In an unusual move, Kerri Badenoch has pushed the blame on the UK’s failure to hit post-Brexit trade targets, on a change of the US president. The Business Secretary claimed that although the UK has free trade agreements covering 60% of overseas trade, it missed its 80% target because she said Joe Biden’s administration had no appetite for trade deals.  She also indicated that “the Biden administration decided it was not doing trade deals – with anyone not just us.” She noted that the US had moved to specific smaller deals in areas like semiconductors and critical minerals. Liam Byrne, chair of the Business and Trade Select Committee, posted that the Institute of Directors business group had estimated that meeting that goal would require export growth of 3.5% per year – strangely, the Office for Budget Responsibility has estimated current growth at 0.1%. One of the two is going to be proved completely out of kilter – and no prizes for guessing which one!

In the UK, Which? has reported increasing number cases of “shrinkflation”, with the study also noting that 33% of people surveyed had also noticed skimpflation” on supermarket shelves. Examples of the former include mouthwash, tea, sausages, toothpaste and crisps, with one of the worst being Listerine Fresh Burst mouthwash, which shrank from 600ml to 500ml – but went up in price by US$ 0.66 in Tesco, equating to a staggering 46% increase in the unit price per 100ml. The latter relates to popular food items that have been downgraded with cheaper ingredients, including Tesco Finest sausages were reduced from 97% pork to 90%, Yeo Valley Spreadable Butter went from containing 54% butter to 50% butter and Morrisons Guacamole (150g) went from 80% avocado to 77%.
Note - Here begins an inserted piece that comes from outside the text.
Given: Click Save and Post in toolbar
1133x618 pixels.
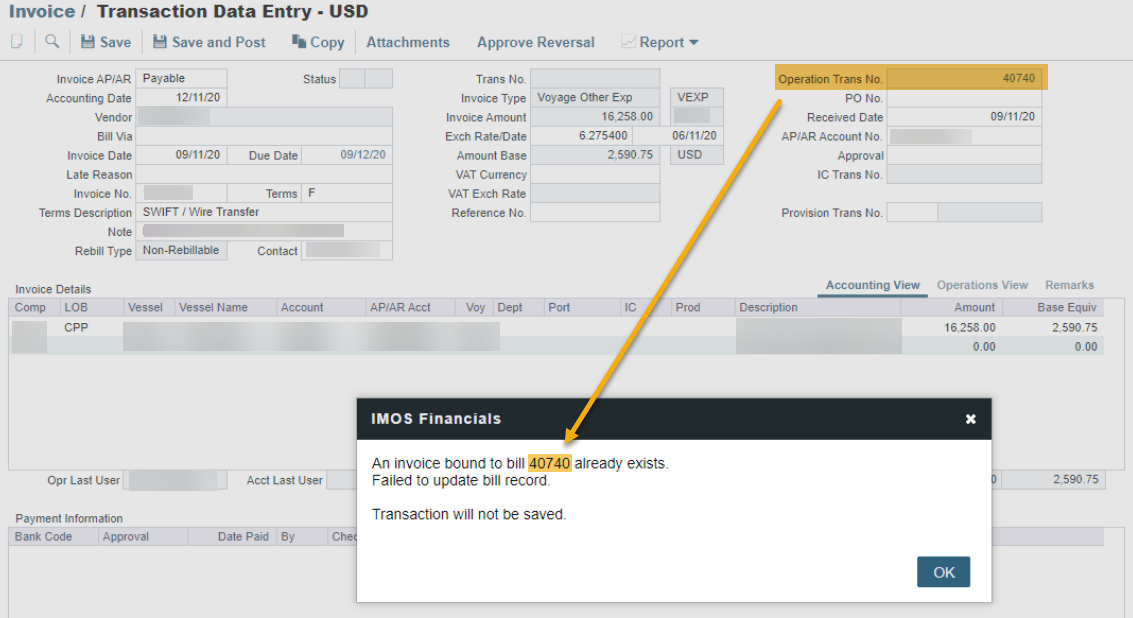Looking at the screenshot, I should pos(209,42).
Following a deadly 2015 dam collapse, that claimed nineteen people, a Brazilian judge has ordered mining giants BHP, Vale and their Samarco iron ore 50:50 JV to pay US$ 9.67 billion  in damages. The collapse caused a giant mudslide that wiped out the village of Bento Rodrigues and also polluted the Rio Doce river, compromising the waterway to its outlet in the Atlantic Ocean (six hundred and fifty km away). The judge added that the money, which will be adjusted for inflation since 2015, will be put into a state fund and used for projects and initiatives in the area impacted by the dam collapse. A 2016 report released found that the collapse of the dam was due to design flaws. A small earthquake on the day of the dam burst may also have “accelerated” the failure. BHP and Vale also face a class action lawsuit in the UK with more than 700k claimants. In January 2019, another tailings dam owned by Vale collapsed in the same state near the town of Brumadinho, resulting in two hundred and seventy deaths. The message to the miners is Fool Me Once, Shame on You!